● **Directions**:
Match the string "Toggle" against each line below, and copy every line that matches.
□ □ □ □
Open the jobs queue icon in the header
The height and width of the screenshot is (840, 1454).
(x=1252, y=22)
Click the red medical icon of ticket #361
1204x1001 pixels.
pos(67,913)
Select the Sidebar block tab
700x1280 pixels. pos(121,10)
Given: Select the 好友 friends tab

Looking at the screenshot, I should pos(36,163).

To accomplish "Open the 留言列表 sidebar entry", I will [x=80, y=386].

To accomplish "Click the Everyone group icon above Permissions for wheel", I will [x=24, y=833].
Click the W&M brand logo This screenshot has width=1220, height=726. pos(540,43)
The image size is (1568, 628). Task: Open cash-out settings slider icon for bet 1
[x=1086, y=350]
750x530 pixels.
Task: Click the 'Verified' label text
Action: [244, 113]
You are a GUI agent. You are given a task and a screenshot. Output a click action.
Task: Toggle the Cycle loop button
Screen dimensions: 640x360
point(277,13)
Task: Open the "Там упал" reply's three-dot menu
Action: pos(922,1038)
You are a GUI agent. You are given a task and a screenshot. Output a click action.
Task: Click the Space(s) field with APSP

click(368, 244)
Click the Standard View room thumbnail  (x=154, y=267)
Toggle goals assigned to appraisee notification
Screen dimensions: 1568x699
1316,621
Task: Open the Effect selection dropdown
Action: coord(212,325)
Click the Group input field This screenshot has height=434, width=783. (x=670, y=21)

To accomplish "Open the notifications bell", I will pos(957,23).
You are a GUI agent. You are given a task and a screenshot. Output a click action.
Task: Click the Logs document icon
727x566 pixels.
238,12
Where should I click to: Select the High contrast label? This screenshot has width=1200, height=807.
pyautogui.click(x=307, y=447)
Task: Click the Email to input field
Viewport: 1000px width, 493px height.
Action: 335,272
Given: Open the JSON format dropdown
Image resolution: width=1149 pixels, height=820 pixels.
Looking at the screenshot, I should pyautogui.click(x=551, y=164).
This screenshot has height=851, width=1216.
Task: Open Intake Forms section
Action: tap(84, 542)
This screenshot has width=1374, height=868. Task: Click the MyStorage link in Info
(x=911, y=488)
□ □ □ □
● **Solution**:
Task: Toggle the Cycle loop button
Toggle goals assigned to appraisee notification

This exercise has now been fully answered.